* Task prompt *
Spot each line in the records below where the word "computer" occurs, then copy it.

* Source data *

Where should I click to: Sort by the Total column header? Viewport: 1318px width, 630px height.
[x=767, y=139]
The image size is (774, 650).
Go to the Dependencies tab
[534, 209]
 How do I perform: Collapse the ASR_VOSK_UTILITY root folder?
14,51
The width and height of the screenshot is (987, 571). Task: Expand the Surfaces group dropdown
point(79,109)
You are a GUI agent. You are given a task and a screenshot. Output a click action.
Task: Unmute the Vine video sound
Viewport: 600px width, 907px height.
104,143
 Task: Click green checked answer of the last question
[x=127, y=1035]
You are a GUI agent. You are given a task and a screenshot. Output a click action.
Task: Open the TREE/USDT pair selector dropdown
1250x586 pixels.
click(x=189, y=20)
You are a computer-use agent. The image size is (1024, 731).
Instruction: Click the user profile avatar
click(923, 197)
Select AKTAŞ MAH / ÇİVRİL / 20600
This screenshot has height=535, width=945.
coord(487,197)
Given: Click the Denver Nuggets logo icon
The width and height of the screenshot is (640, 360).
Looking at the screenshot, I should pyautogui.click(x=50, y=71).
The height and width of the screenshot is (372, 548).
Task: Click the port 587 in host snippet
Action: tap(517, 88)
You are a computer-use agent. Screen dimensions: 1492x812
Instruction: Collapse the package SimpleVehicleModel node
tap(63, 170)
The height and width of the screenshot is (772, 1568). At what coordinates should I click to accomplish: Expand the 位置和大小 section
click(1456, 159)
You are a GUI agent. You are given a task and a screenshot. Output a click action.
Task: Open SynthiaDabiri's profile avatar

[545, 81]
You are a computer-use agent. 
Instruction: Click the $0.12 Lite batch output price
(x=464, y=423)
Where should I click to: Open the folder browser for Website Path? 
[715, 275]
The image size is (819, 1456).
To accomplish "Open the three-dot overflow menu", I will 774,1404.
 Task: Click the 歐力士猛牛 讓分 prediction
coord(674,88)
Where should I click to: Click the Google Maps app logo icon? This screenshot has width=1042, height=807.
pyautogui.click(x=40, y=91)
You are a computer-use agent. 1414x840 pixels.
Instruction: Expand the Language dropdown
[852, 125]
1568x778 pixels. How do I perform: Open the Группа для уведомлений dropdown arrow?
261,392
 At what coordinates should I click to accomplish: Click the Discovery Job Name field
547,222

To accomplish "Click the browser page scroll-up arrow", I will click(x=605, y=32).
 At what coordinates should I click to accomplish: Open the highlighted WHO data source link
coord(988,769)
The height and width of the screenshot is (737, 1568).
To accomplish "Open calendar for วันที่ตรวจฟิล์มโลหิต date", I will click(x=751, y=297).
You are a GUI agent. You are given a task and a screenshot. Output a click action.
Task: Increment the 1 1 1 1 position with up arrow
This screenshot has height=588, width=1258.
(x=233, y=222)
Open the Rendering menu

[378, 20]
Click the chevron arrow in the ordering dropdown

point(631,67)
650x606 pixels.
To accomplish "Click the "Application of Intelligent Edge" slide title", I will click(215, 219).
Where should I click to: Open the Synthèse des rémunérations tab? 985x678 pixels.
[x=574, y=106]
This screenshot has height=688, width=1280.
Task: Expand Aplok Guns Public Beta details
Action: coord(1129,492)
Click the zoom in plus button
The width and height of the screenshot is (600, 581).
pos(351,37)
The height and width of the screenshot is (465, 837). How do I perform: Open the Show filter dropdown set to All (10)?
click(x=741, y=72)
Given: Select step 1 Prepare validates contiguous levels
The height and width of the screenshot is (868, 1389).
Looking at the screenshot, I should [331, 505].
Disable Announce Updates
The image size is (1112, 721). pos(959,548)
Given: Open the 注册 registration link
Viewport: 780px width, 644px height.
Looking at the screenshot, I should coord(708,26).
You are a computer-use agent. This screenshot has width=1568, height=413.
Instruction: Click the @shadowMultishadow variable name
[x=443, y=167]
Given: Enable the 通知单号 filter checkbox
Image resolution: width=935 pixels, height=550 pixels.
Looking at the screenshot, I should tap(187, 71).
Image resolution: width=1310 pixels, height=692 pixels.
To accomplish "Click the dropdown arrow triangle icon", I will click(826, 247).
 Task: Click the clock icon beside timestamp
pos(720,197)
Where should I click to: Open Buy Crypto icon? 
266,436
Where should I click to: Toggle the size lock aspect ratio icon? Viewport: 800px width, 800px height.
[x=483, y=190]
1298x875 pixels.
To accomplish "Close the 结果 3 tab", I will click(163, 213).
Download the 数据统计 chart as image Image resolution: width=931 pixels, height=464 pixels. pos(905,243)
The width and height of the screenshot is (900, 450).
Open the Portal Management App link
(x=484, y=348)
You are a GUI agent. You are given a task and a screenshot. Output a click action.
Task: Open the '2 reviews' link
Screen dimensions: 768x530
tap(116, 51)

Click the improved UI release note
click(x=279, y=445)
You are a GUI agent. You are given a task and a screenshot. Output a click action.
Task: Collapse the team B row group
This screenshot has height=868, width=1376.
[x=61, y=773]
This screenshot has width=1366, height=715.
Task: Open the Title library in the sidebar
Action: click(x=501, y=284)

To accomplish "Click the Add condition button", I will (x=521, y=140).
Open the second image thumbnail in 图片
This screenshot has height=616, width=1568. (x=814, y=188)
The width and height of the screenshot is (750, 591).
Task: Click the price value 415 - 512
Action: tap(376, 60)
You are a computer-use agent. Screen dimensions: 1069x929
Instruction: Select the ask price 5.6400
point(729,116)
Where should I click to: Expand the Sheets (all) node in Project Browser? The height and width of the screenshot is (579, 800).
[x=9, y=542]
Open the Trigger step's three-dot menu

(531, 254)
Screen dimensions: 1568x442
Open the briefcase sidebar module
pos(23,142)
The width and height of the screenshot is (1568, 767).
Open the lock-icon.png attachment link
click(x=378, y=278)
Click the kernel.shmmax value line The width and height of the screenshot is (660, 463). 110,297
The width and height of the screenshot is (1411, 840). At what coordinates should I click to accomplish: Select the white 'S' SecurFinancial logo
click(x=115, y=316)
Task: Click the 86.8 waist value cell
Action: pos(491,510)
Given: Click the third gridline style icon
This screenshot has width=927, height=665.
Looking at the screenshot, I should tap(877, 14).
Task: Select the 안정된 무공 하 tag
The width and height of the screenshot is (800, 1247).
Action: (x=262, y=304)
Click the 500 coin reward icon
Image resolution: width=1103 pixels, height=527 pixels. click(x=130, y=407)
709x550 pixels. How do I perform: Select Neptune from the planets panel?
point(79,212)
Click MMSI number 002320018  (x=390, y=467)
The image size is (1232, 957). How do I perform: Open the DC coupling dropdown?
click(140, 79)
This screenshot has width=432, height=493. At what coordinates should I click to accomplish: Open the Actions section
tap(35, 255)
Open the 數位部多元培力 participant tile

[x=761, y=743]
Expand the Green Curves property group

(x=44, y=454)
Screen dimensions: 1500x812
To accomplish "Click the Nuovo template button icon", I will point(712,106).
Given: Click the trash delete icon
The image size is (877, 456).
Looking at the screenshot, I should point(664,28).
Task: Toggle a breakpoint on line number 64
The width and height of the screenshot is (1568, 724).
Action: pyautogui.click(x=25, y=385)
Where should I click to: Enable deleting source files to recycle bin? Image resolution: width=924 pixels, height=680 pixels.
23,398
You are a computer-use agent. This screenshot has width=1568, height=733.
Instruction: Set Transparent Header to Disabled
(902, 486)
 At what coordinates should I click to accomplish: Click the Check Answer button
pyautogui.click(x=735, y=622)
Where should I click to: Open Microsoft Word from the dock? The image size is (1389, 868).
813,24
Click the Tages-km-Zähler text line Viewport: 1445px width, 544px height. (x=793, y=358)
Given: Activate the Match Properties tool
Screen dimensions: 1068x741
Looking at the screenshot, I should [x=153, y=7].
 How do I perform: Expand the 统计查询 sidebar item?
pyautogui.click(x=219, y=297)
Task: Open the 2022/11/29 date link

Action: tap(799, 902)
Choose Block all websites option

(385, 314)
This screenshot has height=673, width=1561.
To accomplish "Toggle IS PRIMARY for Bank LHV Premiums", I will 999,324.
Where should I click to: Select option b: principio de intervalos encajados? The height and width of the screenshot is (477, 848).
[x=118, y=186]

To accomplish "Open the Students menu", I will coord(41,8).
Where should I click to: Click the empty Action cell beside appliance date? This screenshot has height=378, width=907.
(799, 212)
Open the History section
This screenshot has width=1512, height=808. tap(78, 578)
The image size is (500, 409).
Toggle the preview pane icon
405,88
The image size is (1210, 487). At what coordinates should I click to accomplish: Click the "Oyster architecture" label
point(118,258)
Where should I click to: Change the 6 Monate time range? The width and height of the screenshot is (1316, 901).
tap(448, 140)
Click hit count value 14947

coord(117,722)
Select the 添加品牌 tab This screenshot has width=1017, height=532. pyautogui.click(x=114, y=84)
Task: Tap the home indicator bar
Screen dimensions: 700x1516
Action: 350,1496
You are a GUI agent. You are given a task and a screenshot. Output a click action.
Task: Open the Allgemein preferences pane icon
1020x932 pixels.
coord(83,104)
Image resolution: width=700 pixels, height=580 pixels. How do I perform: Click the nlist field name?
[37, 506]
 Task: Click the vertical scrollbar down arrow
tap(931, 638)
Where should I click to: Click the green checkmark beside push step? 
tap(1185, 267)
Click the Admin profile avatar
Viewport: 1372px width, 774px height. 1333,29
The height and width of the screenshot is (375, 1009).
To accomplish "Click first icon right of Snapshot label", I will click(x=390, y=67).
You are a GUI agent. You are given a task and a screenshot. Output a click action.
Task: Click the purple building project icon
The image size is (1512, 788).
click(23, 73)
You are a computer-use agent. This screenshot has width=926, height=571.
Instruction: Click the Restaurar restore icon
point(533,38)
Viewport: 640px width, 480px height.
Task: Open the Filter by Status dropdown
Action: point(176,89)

* Response area *
You are a computer-use agent. The image size is (1024, 731).
You are a computer-use agent. Screen dimensions: 1492x812
You are a computer-use agent. 
You are a computer-use agent. 1414x840 pixels.
You are a computer-use agent. This screenshot has width=1568, height=413.
You are a computer-use agent. Screen dimensions: 1069x929
You are a computer-use agent. This screenshot has width=1568, height=733.
You are a computer-use agent. This screenshot has width=926, height=571.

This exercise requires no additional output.